→ Task item: Reproduce the data that follows character for character, but omit its pictures.

________________________________________

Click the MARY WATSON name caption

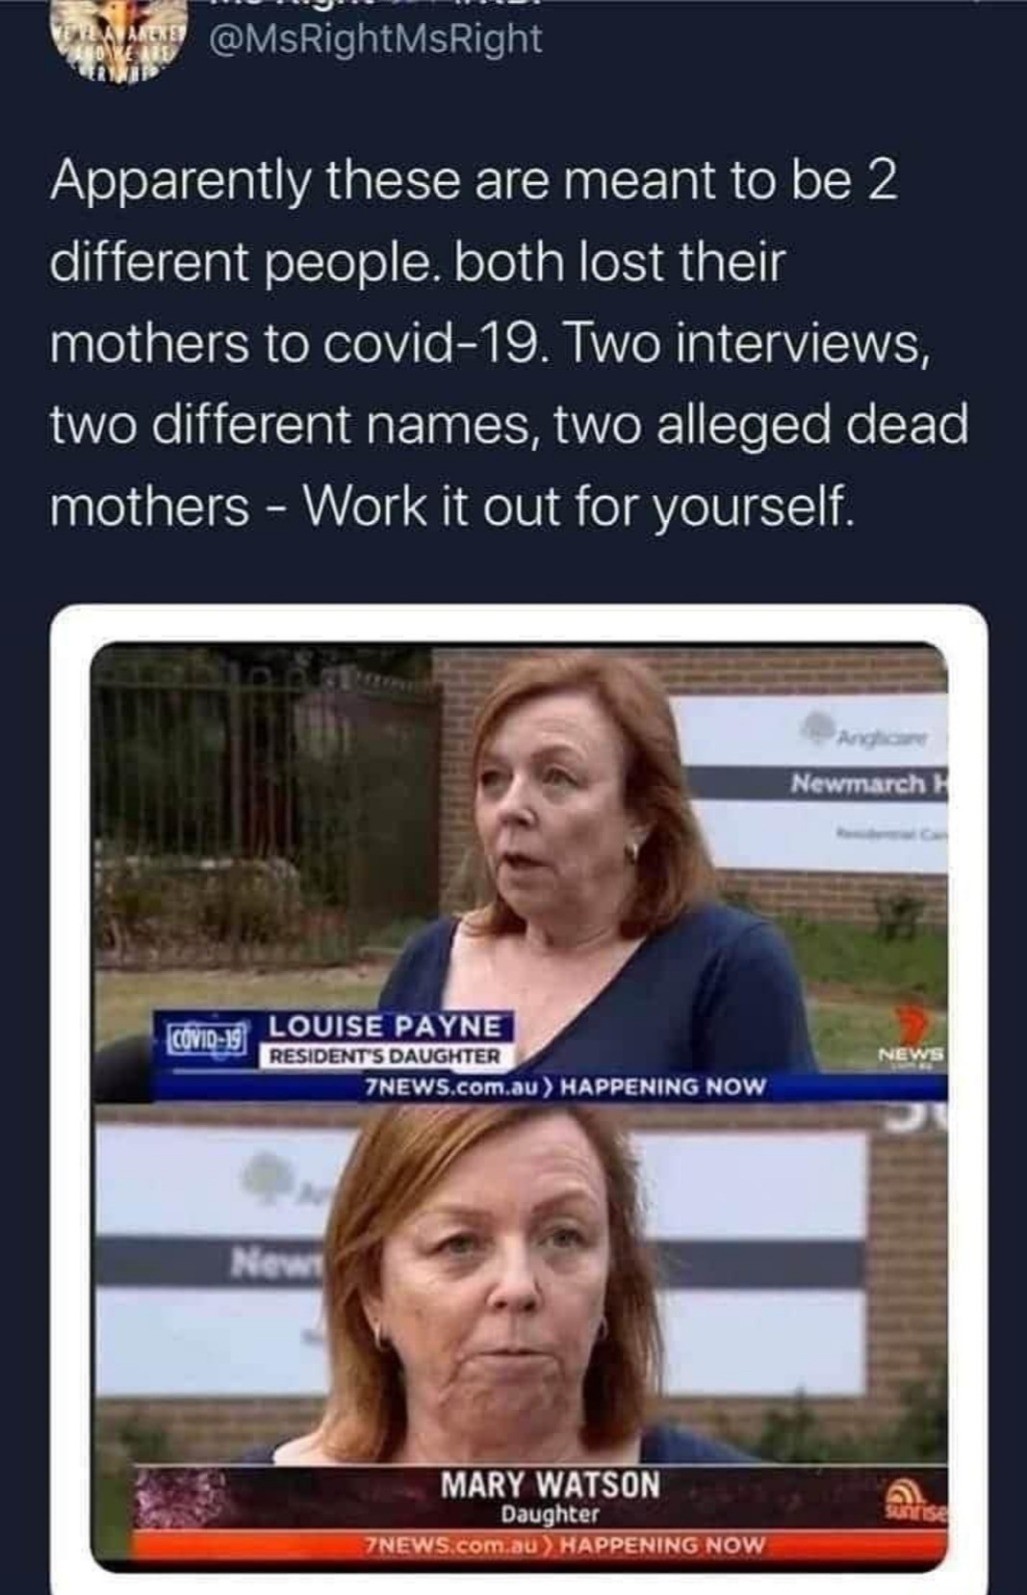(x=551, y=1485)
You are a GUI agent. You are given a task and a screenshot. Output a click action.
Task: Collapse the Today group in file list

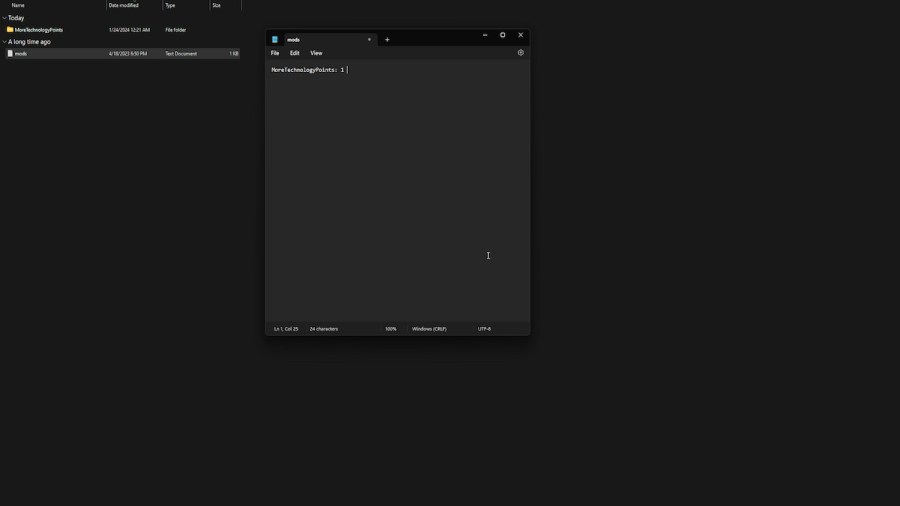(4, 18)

________________________________________

→ Result for this task:
Click the MARY WATSON name caption

(x=551, y=1485)
You are a GUI agent. You are given a task and a screenshot. Output a click action.
Task: Collapse the Today group in file list

(4, 18)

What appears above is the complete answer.